My surgeon said basically the same thing as you about doing the IMRT locally. That there wasn't anybody in Albany, NY that did radiation on *only* prostates but there were a couple of guys who are very good and very experienced with the state of the art equipment. Also, a call to our radiation oncologist friend (on the west coast) confirmed this view. He said that it's really not something any competent rad. oncologist can't do and that he's sure there's somebody in Albany, NY who can do it well.

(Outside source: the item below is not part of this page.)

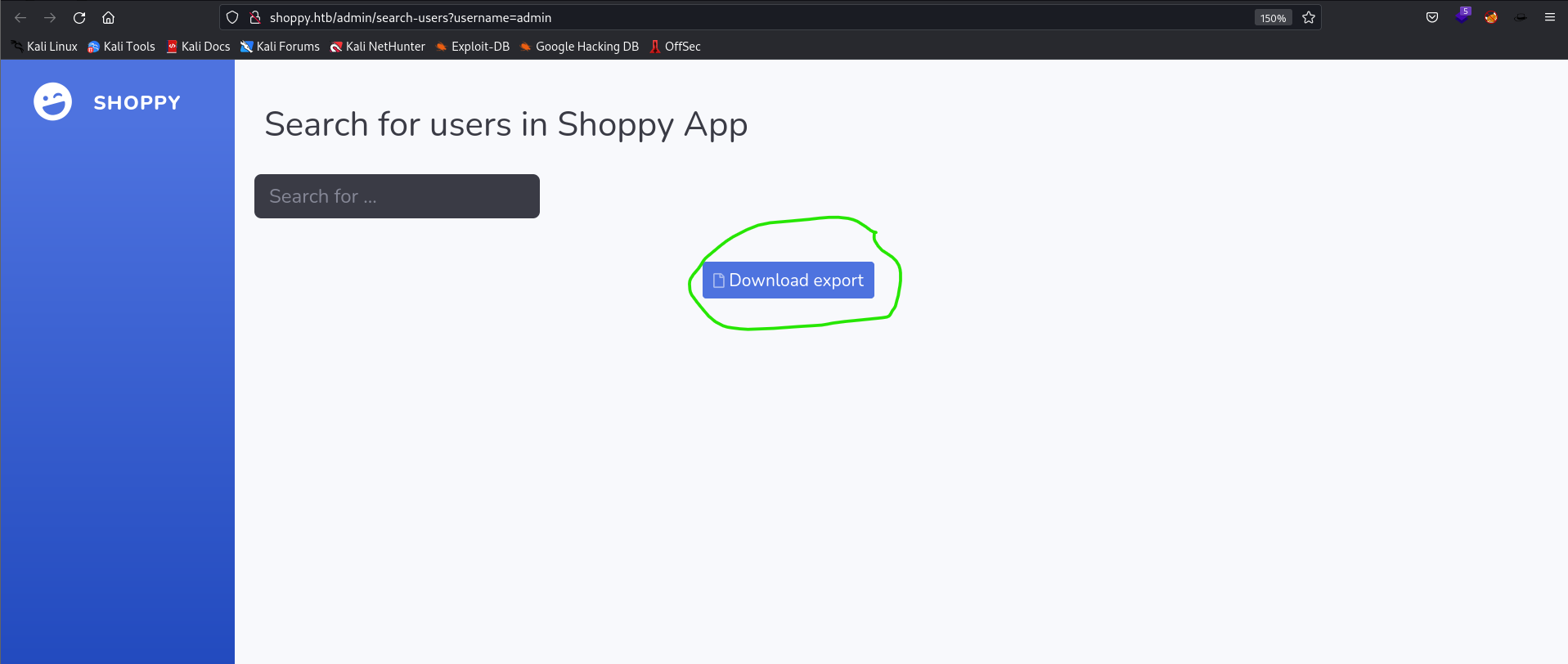Reset the 150% zoom level indicator
The height and width of the screenshot is (664, 1568).
coord(1273,18)
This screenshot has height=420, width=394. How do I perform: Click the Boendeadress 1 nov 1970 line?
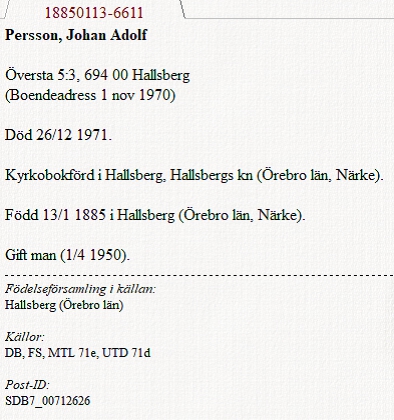(90, 95)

So that much is settled. The current thing that's got my anxiety back up is that the Mt. Sinai radiation oncologist took blood while I was there. He said by this point (33 days) my PSA should be undetectable. But I found out yesterday that it was detectable: 0.12. While this sounds unbelievably low compared to my pre-op PSA of about 9, it has me quite worried. My surgeon said he didn't know what to make of it since he only sees post-prostatectomy PSA's after 3 months. The west coast rad. onc. said that while there's a reasonable expectation that my PSA would be undetectable after a month he really didn't know if the 0.12 was significant.
The calculation, using a PSA half life of 3 days and a time period of 33 days is 9/(2^11) = 0.004. If I use a half life of 5 days I get 9/(2^6.6) = 0.092. But I don't know much about the testing accuracy. My impression was that it was pretty accurate down to 0.01 which is regarded as undetectable.
So I had another sample drawn today at 41 days.